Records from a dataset
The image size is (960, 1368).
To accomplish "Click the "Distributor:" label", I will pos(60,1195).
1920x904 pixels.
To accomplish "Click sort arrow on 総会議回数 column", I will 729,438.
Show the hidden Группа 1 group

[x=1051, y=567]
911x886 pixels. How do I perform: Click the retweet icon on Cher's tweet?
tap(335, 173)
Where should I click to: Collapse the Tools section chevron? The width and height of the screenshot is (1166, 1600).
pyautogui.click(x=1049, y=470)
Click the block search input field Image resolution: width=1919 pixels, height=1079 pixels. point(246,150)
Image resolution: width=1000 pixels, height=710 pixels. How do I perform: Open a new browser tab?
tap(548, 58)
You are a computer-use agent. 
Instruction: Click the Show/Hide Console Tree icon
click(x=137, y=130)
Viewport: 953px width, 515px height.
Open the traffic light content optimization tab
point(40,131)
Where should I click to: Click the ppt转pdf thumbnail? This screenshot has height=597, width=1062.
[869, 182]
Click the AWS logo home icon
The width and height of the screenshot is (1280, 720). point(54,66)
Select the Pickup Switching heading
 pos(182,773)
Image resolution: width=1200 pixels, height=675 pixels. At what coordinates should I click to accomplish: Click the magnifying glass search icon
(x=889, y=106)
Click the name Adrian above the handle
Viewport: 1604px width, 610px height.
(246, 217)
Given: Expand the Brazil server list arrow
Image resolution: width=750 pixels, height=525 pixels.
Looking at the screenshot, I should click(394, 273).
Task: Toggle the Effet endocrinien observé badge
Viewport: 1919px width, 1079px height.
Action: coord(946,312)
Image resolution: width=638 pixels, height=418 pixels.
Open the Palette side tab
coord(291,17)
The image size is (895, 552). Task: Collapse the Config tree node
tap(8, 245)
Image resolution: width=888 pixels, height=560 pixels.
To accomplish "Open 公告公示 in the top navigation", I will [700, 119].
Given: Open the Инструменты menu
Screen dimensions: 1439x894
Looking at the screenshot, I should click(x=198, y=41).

» **Required action**:
Write out each record exactly, without addition or omission.

» **Exercise answer**:
The image size is (960, 1368).
To accomplish "Click the "Distributor:" label", I will pos(60,1195).
1920x904 pixels.
To accomplish "Click sort arrow on 総会議回数 column", I will 729,438.
Show the hidden Группа 1 group

[x=1051, y=567]
911x886 pixels. How do I perform: Click the retweet icon on Cher's tweet?
tap(335, 173)
Where should I click to: Collapse the Tools section chevron? The width and height of the screenshot is (1166, 1600).
pyautogui.click(x=1049, y=470)
Click the block search input field Image resolution: width=1919 pixels, height=1079 pixels. point(246,150)
Image resolution: width=1000 pixels, height=710 pixels. How do I perform: Open a new browser tab?
tap(548, 58)
You are a computer-use agent. 
Instruction: Click the Show/Hide Console Tree icon
click(x=137, y=130)
Viewport: 953px width, 515px height.
Open the traffic light content optimization tab
point(40,131)
Where should I click to: Click the ppt转pdf thumbnail? This screenshot has height=597, width=1062.
[869, 182]
Click the AWS logo home icon
The width and height of the screenshot is (1280, 720). point(54,66)
Select the Pickup Switching heading
 pos(182,773)
Image resolution: width=1200 pixels, height=675 pixels. At what coordinates should I click to accomplish: Click the magnifying glass search icon
(x=889, y=106)
Click the name Adrian above the handle
Viewport: 1604px width, 610px height.
(246, 217)
Given: Expand the Brazil server list arrow
Image resolution: width=750 pixels, height=525 pixels.
Looking at the screenshot, I should click(394, 273).
Task: Toggle the Effet endocrinien observé badge
Viewport: 1919px width, 1079px height.
Action: coord(946,312)
Image resolution: width=638 pixels, height=418 pixels.
Open the Palette side tab
coord(291,17)
The image size is (895, 552). Task: Collapse the Config tree node
tap(8, 245)
Image resolution: width=888 pixels, height=560 pixels.
To accomplish "Open 公告公示 in the top navigation", I will [700, 119].
Given: Open the Инструменты menu
Screen dimensions: 1439x894
Looking at the screenshot, I should click(x=198, y=41).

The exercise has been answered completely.